THE TRUEST DISTANCE BETWEEN 2 SALVIFIC EVENTS: THE WILL OF GOD
April 14, 2009, 11:47 pm
Filed under: Incarnation, Religion

shortest-distance3

In the temporal order we say that the shortest distance between two points is a straight line.

In the spiritual order we can say that the truest path between two events in the Plan of Salvation is simply the will of God.

This can be demonstrated in the life of Jesus Christ. Let’s consider the Incarnation and the Resurrection. When Christ came into the world – according to the Letter to the Hebrews – He said:

“Sacrifices and offerings thou hast not desired,
but a body hast thou prepared for me;
in burnt offerings and sin offerings thou has taken no pleasure.
Then I said, ‘Lo, I have come to do thy will, O God,
as it is written of me in the roll of the book.’” Heb 10:5-7

St. Alphonsus de Ligouri, a Doctor of the Church, says Christ spoke these words at the first moment of His conception.

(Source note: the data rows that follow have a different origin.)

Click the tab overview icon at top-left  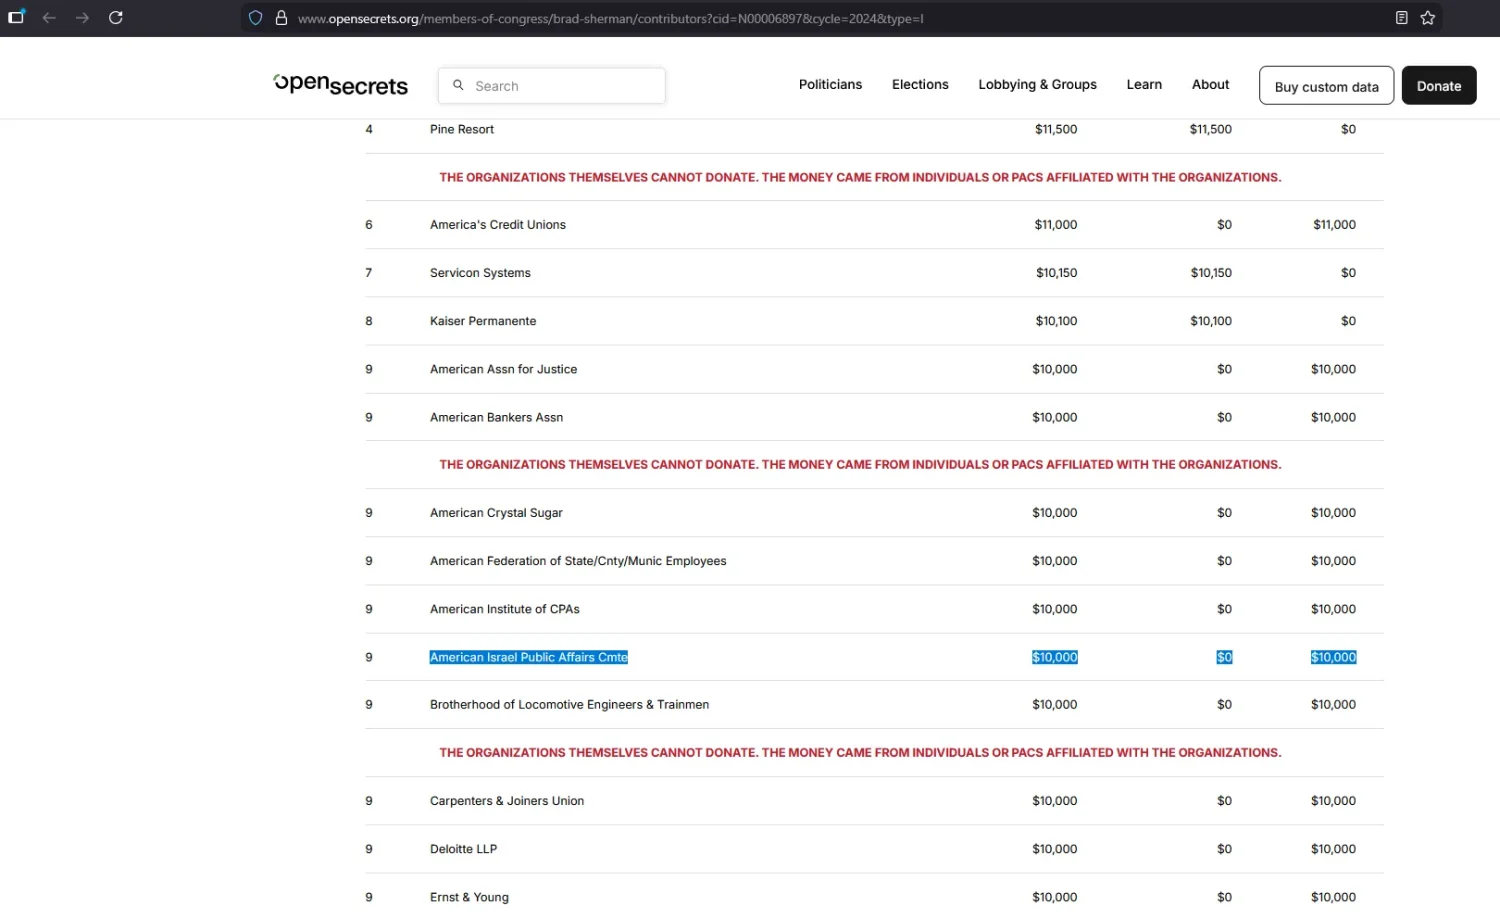point(16,17)
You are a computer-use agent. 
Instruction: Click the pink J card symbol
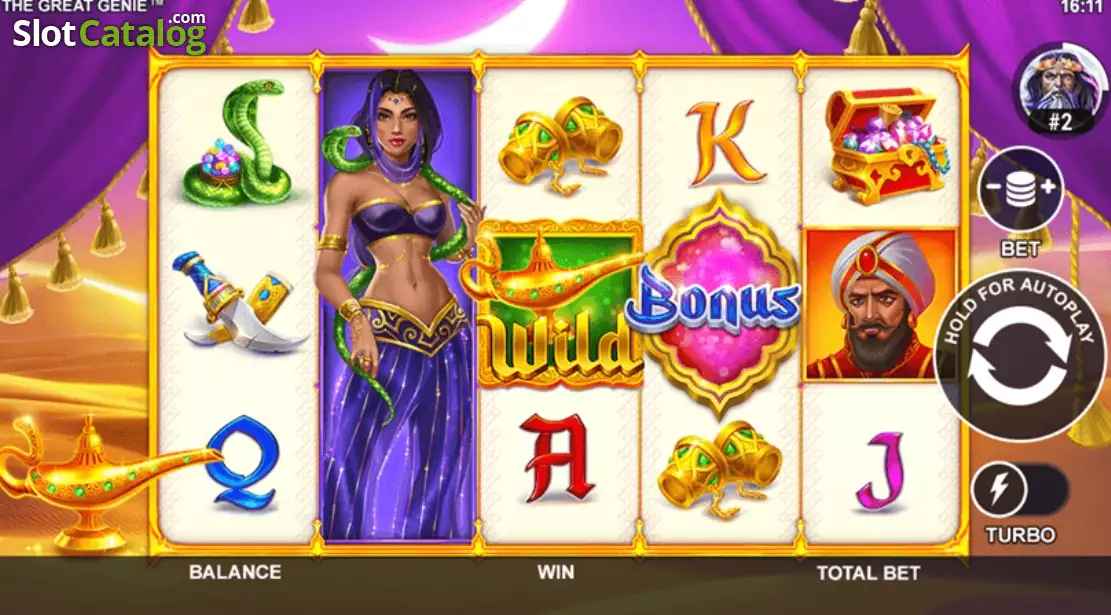[x=879, y=471]
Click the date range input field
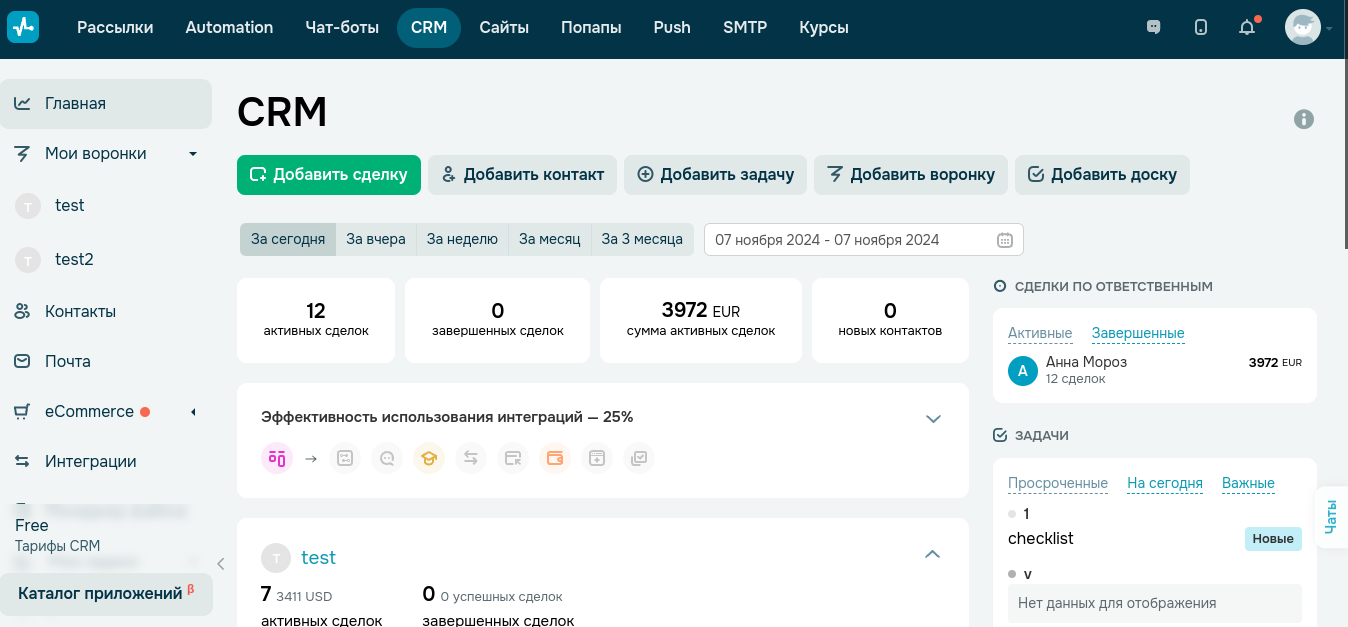 850,240
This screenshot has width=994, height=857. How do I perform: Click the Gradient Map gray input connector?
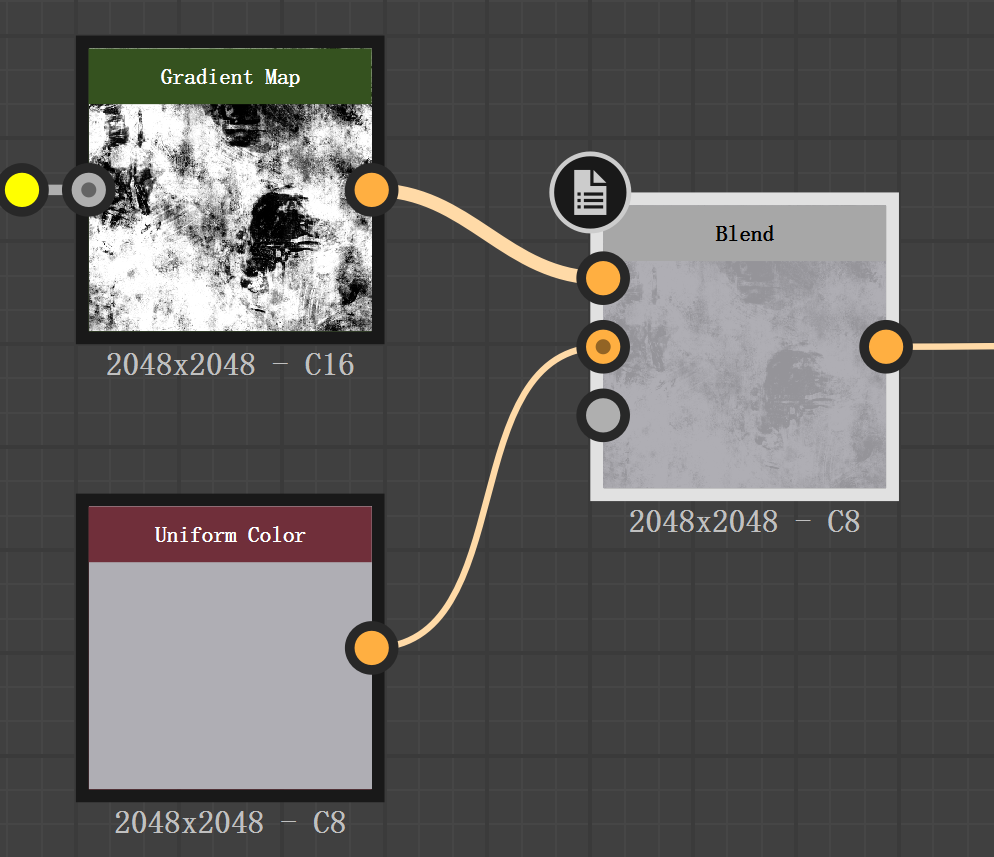[88, 189]
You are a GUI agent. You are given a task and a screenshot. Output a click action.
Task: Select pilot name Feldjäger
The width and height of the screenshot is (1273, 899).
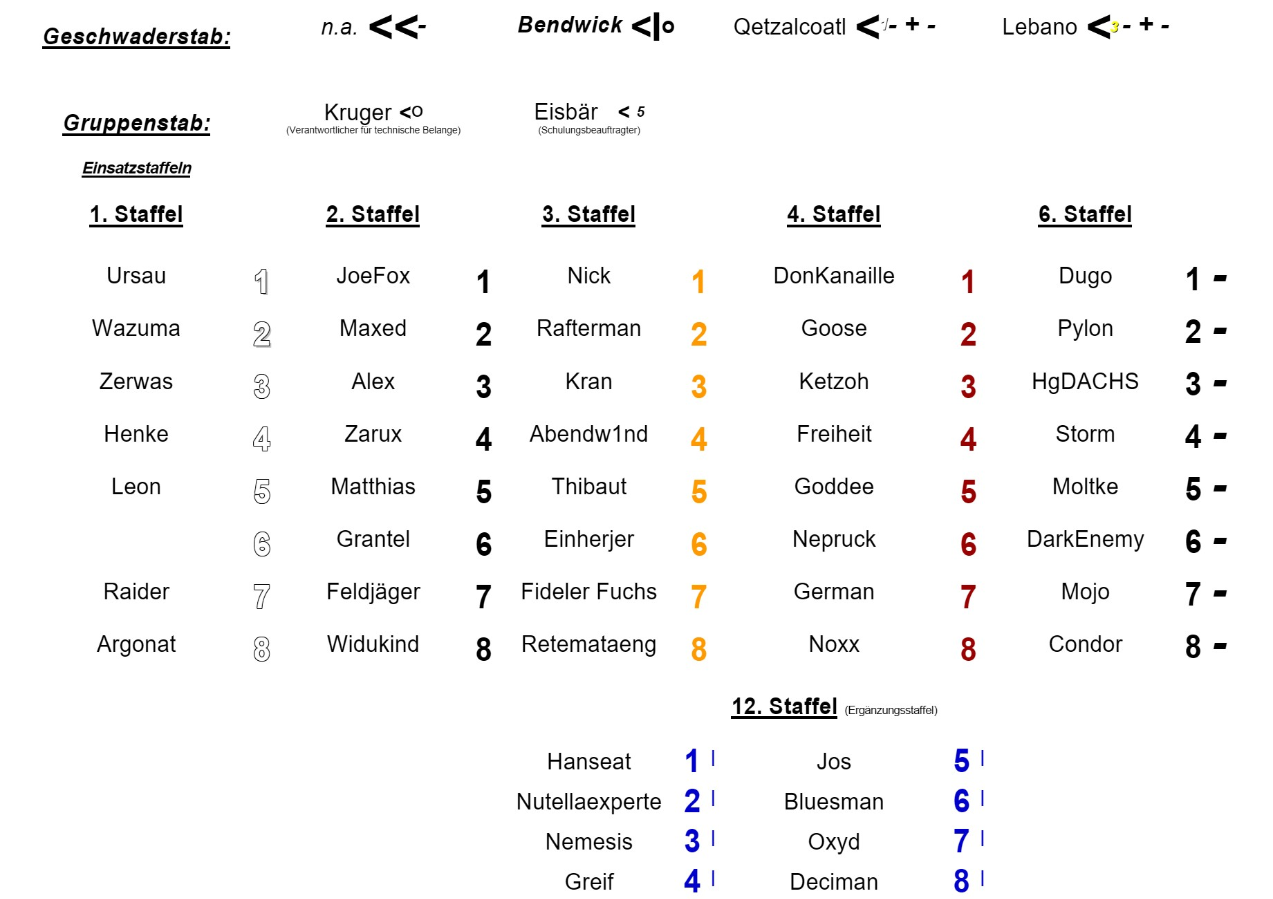[373, 592]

The Church has traditionally believed this also and links this scripture passage to the Feast Day of the Annunciation/Incarnation on March 25 (nine months before Christmas Day).

Christ spoke often – directly and indirectly – about doing the Father’s will. For example, it is incorporated for all time into the Lord’s Prayer: “Thy will be done”.

But in Gethsemane He re-dedicated Himself to it – three times: “My Father, if it be possible, let this cup pass from me; nevertheless, not as I will, but as thou wilt.” (Mt 26:39,42,44). The prayer in Gethsemane was a holy point of reckoning, for humanity in general, and for the humanity of Our Lord in particular. Jesus Christ – fully God and fully man – not only adhered to the will of God, in fact, He bowed down to it and fastened His human will to it by the bloody sweat of His brow (Lk 22:44).

For one of the soldiers presiding at the crucifixion, the shortest distance between him and the Savior’s Heart was a spear – which he didn’t hesitate to thrust. For us that distance can be traveled in prayer – which we shouldn’t hesitate to offer.

The Catechism of the Catholic Church tells us that the Resurrection of Christ is the “fulfillment in accordance with God’s eternal plan” of His Incarnation (CCC#653). The true distance from the Incarnation to the Resurrection is the Will of God; a Merciful Will of Love poured out lavishly upon the human situation; cause for great joy!